**Try it:** Each record must be retyped word for word.

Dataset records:
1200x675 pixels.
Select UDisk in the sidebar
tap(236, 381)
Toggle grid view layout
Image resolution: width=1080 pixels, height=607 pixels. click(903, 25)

**Task response:**
1200x675 pixels.
Select UDisk in the sidebar
tap(236, 381)
Toggle grid view layout
Image resolution: width=1080 pixels, height=607 pixels. click(903, 25)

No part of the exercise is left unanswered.